Technology

Discount marketplace Wish slides after opening below IPO price in market debut

Source: Wish

Shares of discount e-commerce marketplace Wish fell more than 12% in the company’s market debut Wednesday.

The opening trade was $22.75 per share, below its IPO pricing of $24 per share, which was at the high end of expectations. The offering raised $1.1 billion and gave the company an initial valuation of more than $14 billion. Private investors last valued the company at $11.2 billion.

ContextLogic, Wish’s parent company, filed to go public last month. Last week, the company estimated that it would price shares in the range of $22 to $24, and on Tuesday it priced at the top of that range.

Wish, founded in 2010 by former Google engineer Peter Szulczewski, is an online marketplace that features a variety of discounted goods, ranging from cheap home wares and apparel to electronics and toys. The app offers a slew of products for just a few dollars as a way to target low- to middle-income consumers with more affordable options than they can find on other sites, including Amazon.

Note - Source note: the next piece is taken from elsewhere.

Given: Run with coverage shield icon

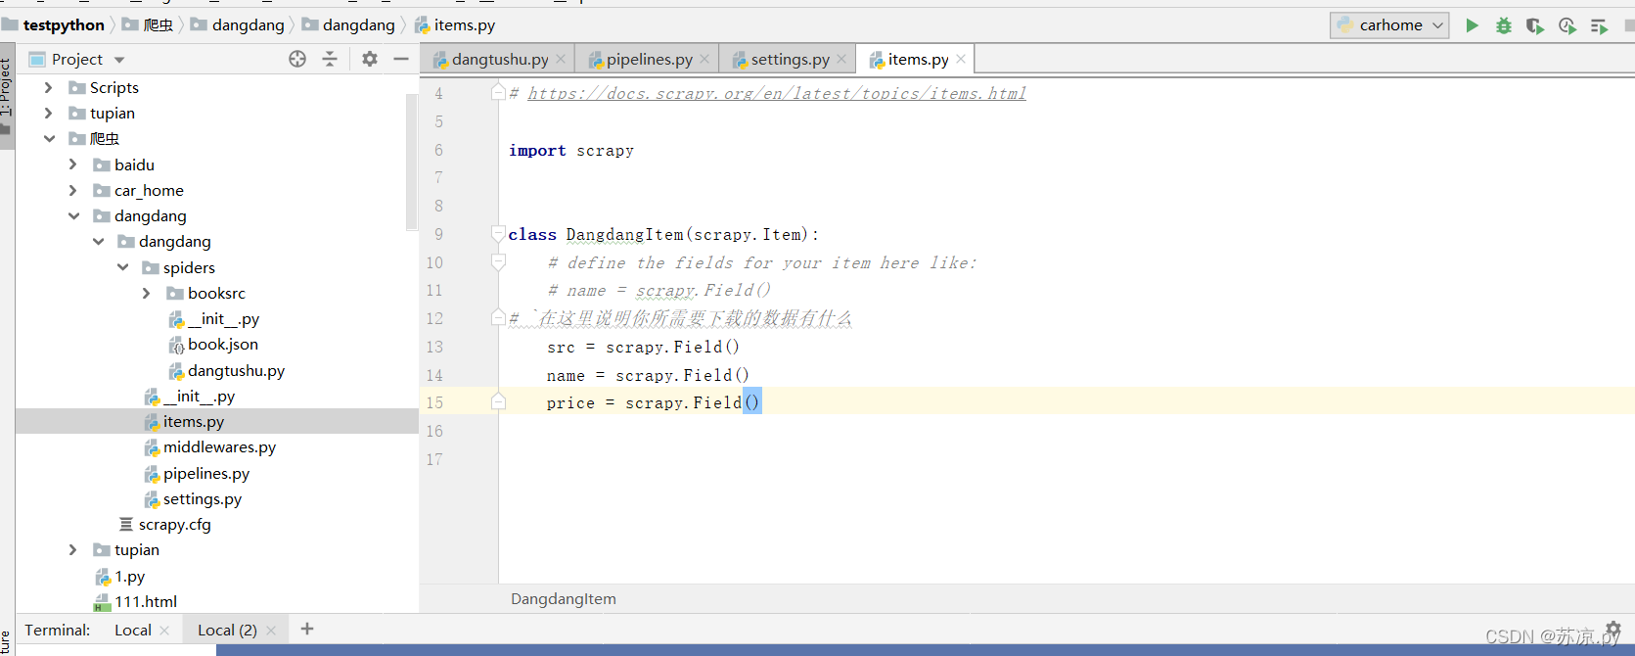Looking at the screenshot, I should tap(1535, 25).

The company’s reputation for selling discounted knickknacks has earned it comparisons to an online dollar store. But Szulczewski told CNBC in an interview on Wednesday that he believes Wish’s “value is much higher.”

“We focus on delivering as much value for our consumers as possible and that’s served us well,” Szulczewski told CNBC’s David Faber on “Squawk on the Street.” “We believe this is an underserved demographic.”

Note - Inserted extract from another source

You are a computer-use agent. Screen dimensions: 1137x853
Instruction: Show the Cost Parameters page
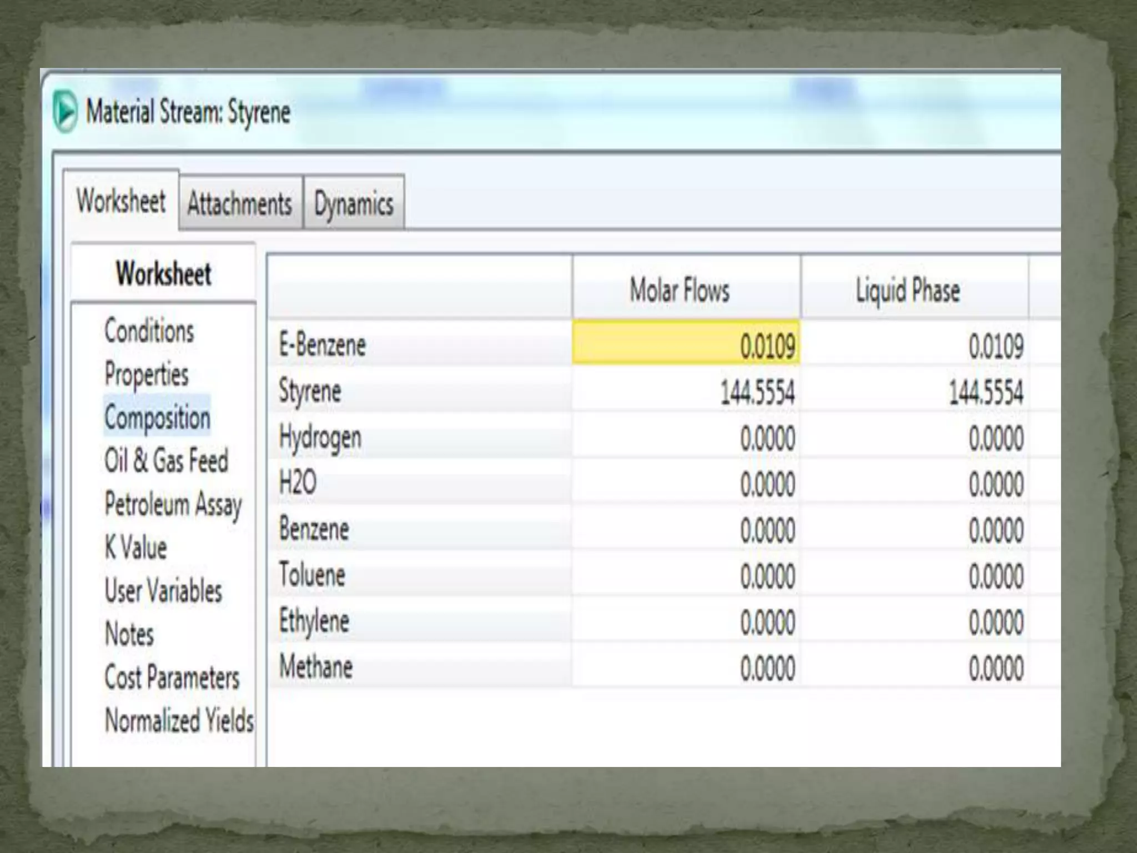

Wish is going public at a time when online sales are soaring, as the coronavirus pandemic has pushed more people to avoid making trips to physical stores in favor of shopping safely at home on their smartphone. The trend has led rival e-commerce companies like Amazon, Shopify and Etsy to be some of the biggest beneficiaries of the pandemic.

The company’s IPO prospectus revealed it’s experiencing slower growth, from a much smaller base, than online retail counterparts like Amazon and Walmart. Wish reported $1.75 billion in revenue for the nine months ended Sept. 30, a growth rate of 32%, while Amazon posted first-party sales growth of 38% year over year to $48.4 billion in the third quarter. It lost $176 million in the first nine months of 2020.

The offering comes on the heels of successful IPOs from Airbnb and Doordash, both of which skyrocketed in their initial debuts. Wish’s debut is likely to cap off what’s already been a busy year for tech IPOs, particularly in the month of September, which saw a flood of software companies go public. 

ContextLogic is working with underwriters including Goldman Sachs and J.P. Morgan. Its stock trades on the Nasdaq under the ticker symbol “WISH.”